- Directed by: Rudolf Meinert
- Starring: Friedrich Kayßler; Hertha Thiele; Heinz Klingenberg; Hans Brausewetter;
- Cinematography: Eduard Hoesch; Hugo von Kaweczynski;
- Edited by: Hanne Kuyt
- Music by: Karl M. May [de]
- Production company: Märkische Film
- Distributed by: Märkische Film
- Release date: 20 August 1932;
- Running time: 101 minutes
- Country: Germany
- Language: German

= The Eleven Schill Officers (1932 film) =

1932 film directed by Rudolf Meinert

The Eleven Schill Officers (Die elf Schillschen Offiziere) is a 1932 German historical film directed by Rudolf Meinert and starring Friedrich Kayßler, Hertha Thiele, and Heinz Klingenberg. It was a remake of a 1926 silent film of the same name which had also been directed by Meinert. The film depicts the failed 1809 uprising of Prussian soldiers led by Ferdinand von Schill against the occupying French. It focuses in particular on eleven of Schill's officers, who were executed by the French at Wesel. The film was a Prussian film, part of a wider trend of German historical films made during the Weimar Era and set in the Napoleonic Era.

◆ To be done ◆
(a) Condense the paragraph of the film article that begins "The Eleven Schill Officers (Die elf Schillschen Offiziere) is a 1932 German historical film" into a bulleted list that keeps its main facts.
(b) Put this sentence from the film article into Spanish: "The film depicts the failed 1809 uprising of Prussian soldiers led by Ferdinand von Schill against the occupying French."
What comes next is separate material, unrelated to the film article.

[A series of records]

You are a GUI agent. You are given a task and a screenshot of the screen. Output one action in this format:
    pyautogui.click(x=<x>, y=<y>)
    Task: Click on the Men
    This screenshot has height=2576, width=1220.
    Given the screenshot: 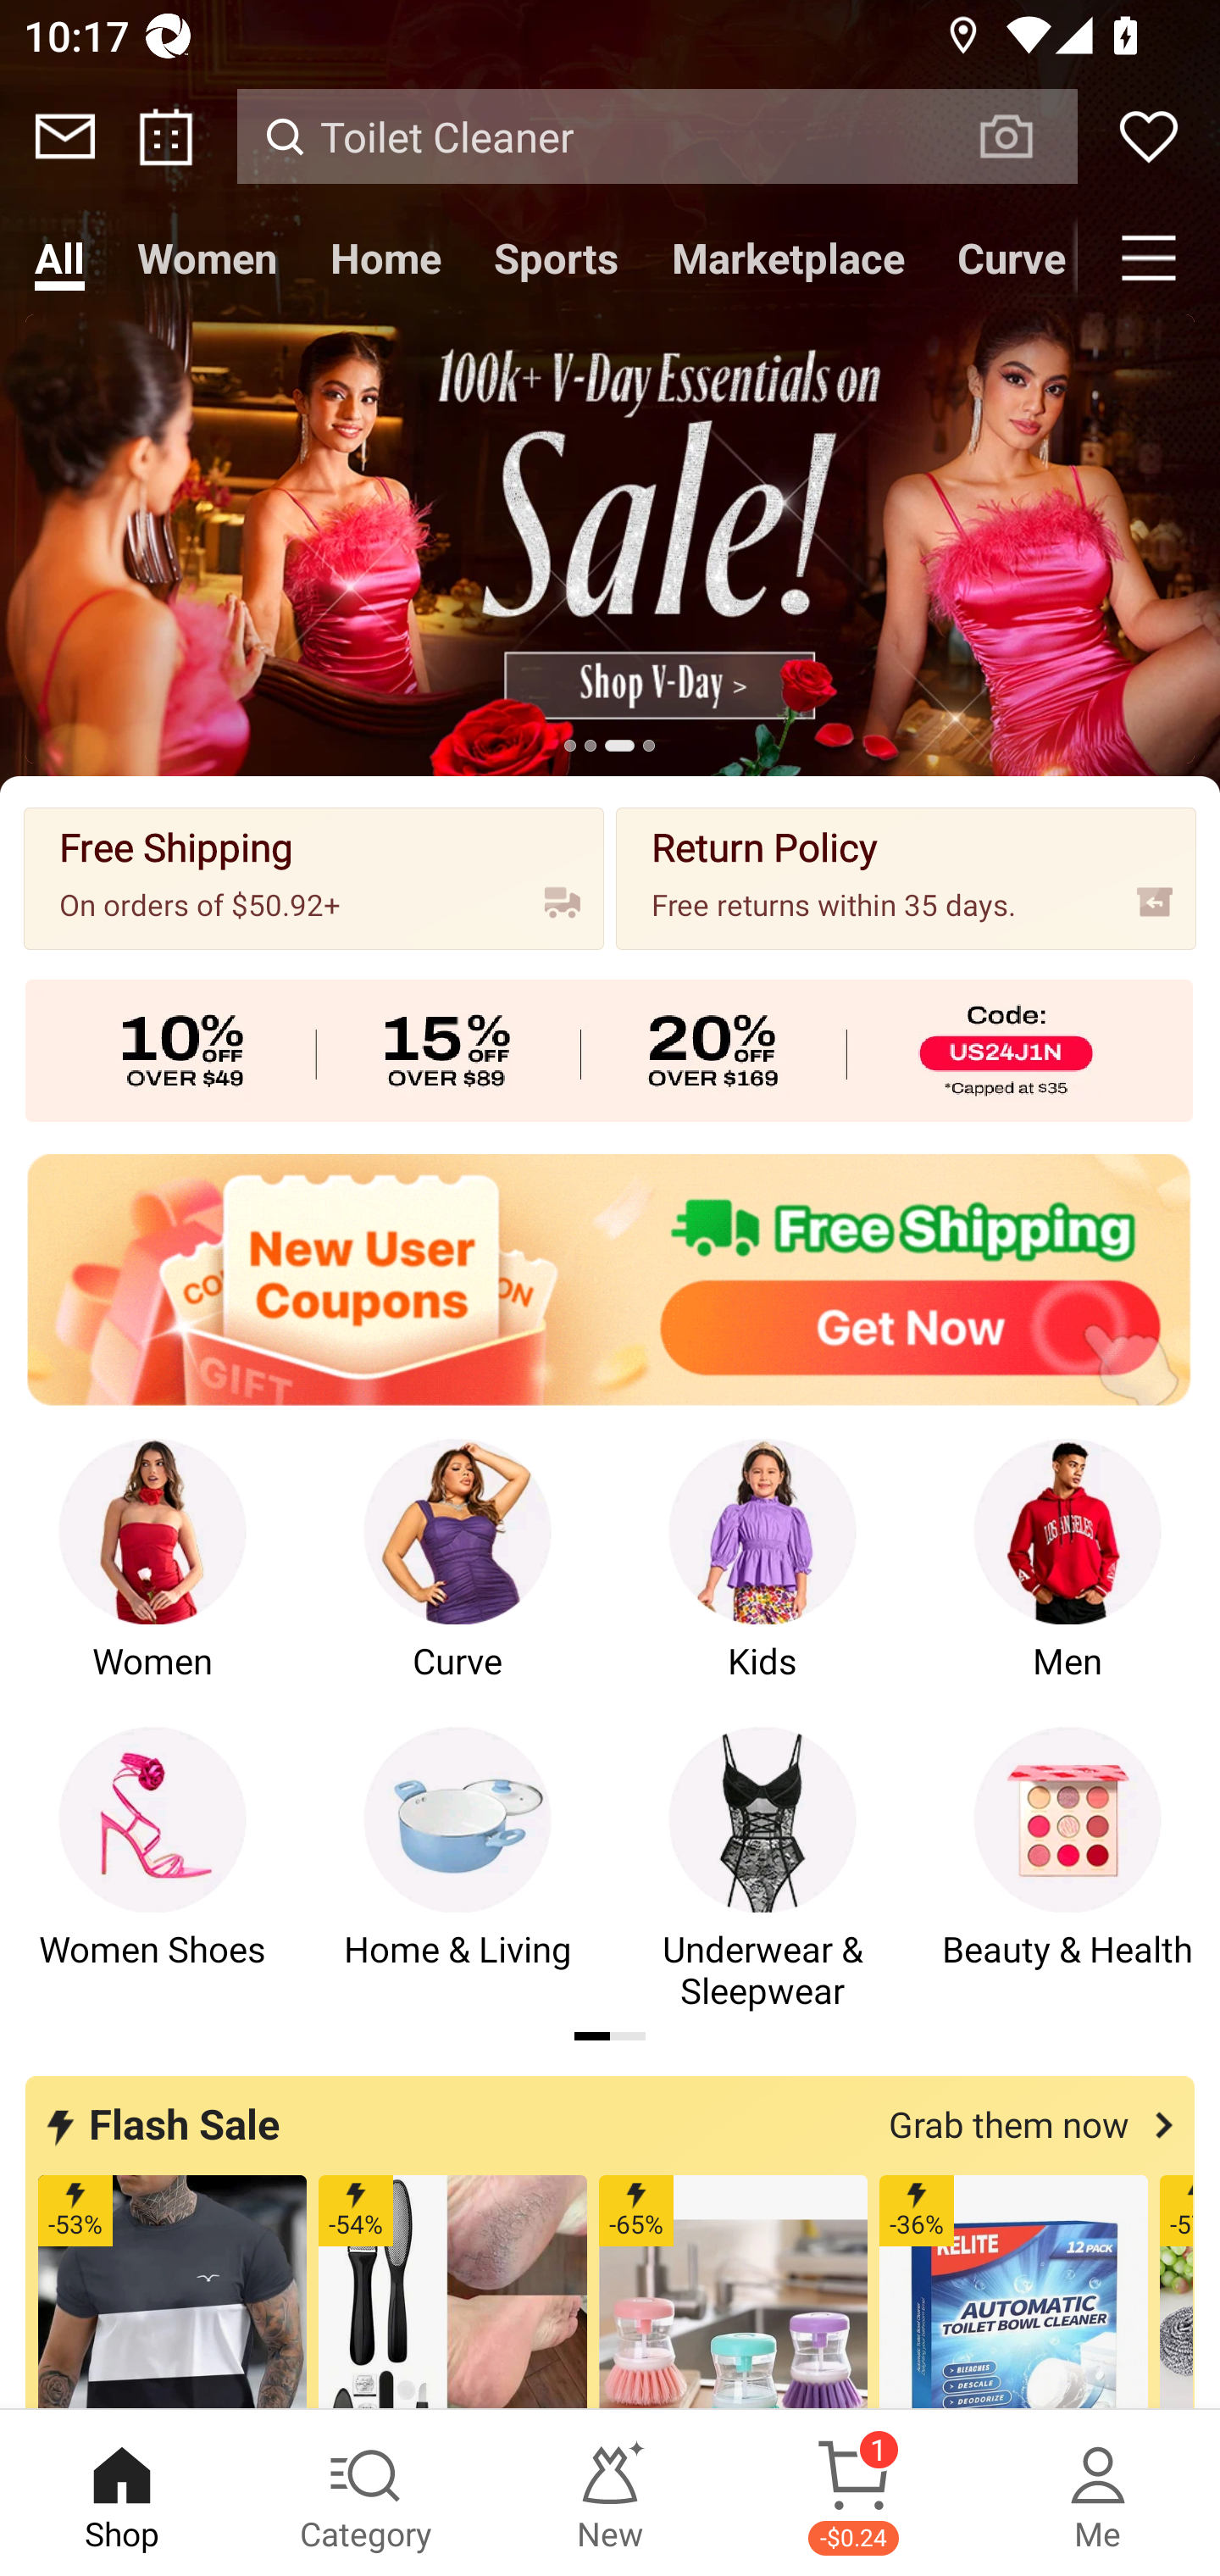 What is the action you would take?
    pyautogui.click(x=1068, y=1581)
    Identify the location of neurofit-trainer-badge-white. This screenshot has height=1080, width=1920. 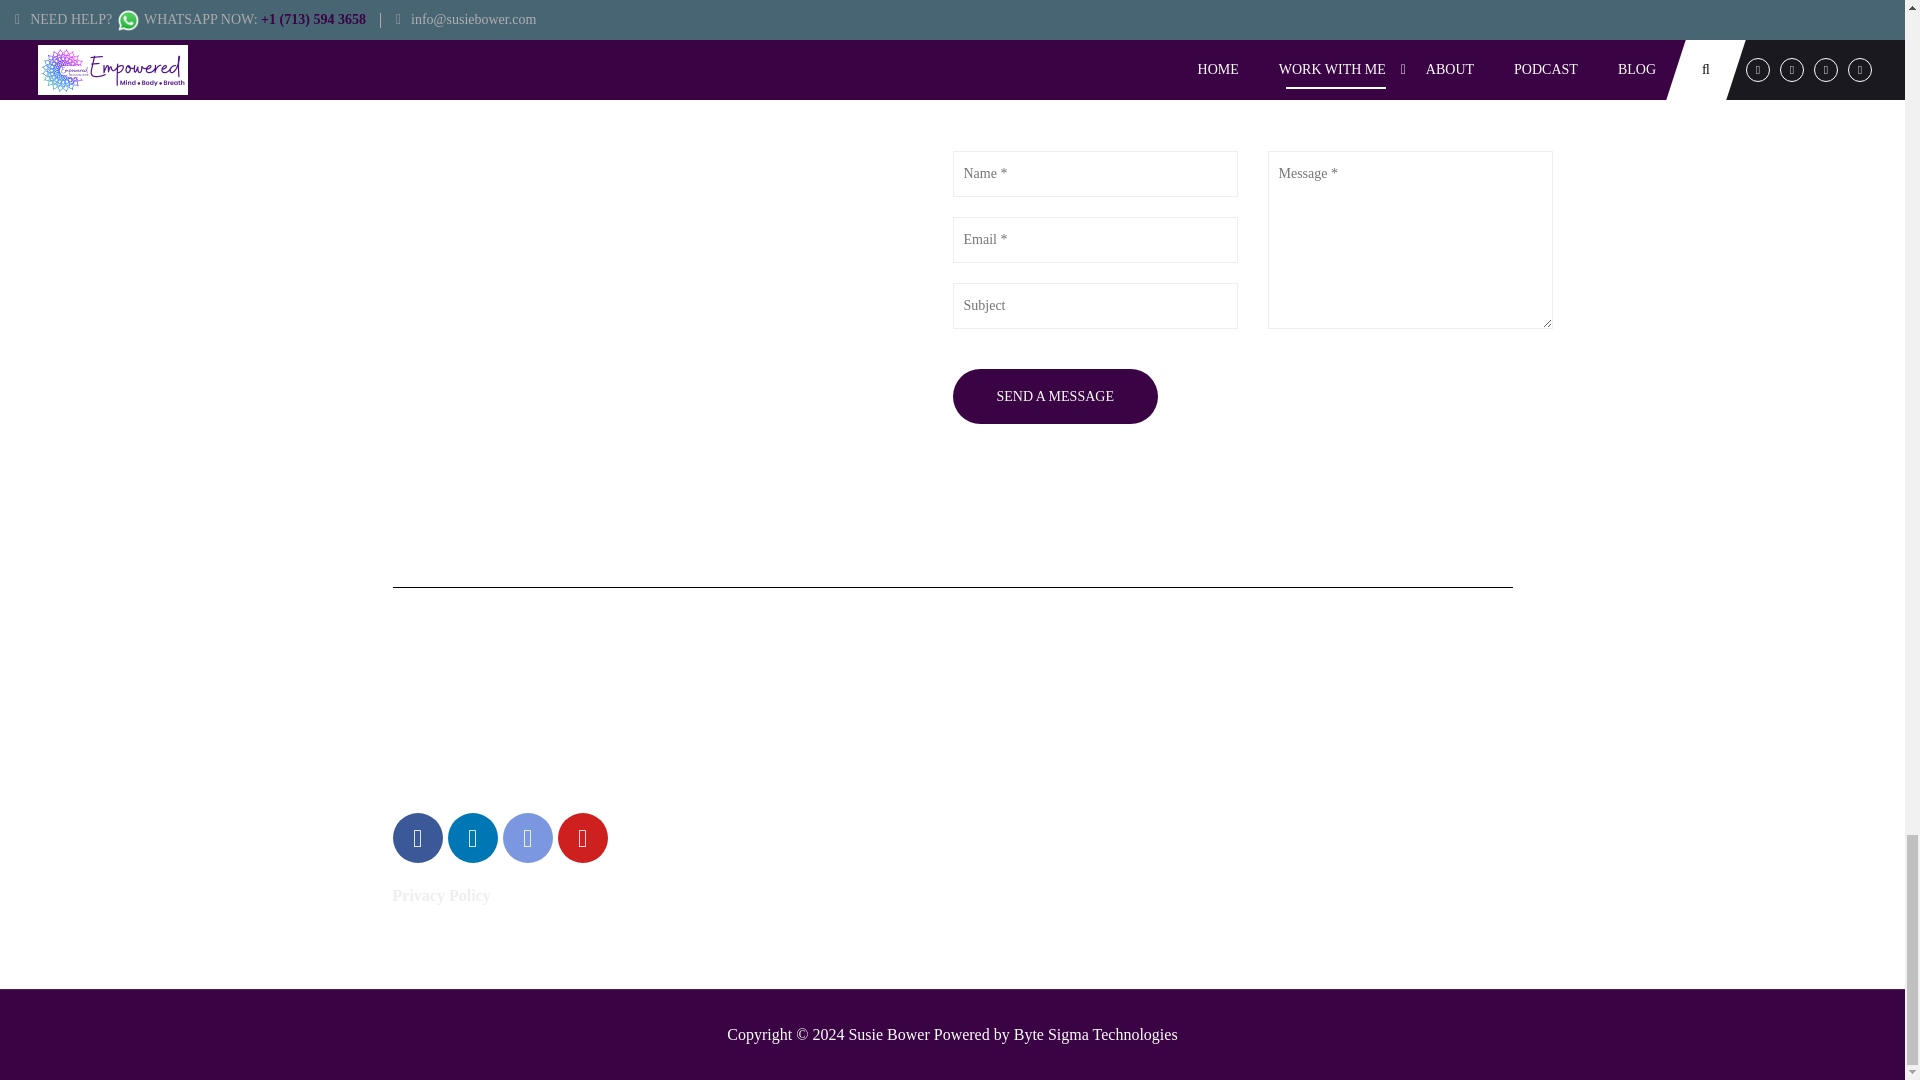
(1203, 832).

◆ Responses ◆
(a)
- *The Eleven Schill Officers* (*Die elf Schillschen Offiziere*) is a 1932 German historical film.
- It was directed by Rudolf Meinert and starred Friedrich Kayßler, Hertha Thiele and Heinz Klingenberg.
- It remade Meinert's own 1926 silent film of the same name.
- It depicts the failed 1809 uprising of Prussian soldiers, led by Ferdinand von Schill, against the occupying French.
- It focuses on eleven of Schill's officers, whom the French executed at Wesel.
- It was a Prussian film, part of a trend of Weimar Era German historical films set in the Napoleonic Era.

(b) La película muestra el fallido levantamiento de 1809 de soldados prusianos dirigidos por Ferdinand von Schill contra los ocupantes franceses.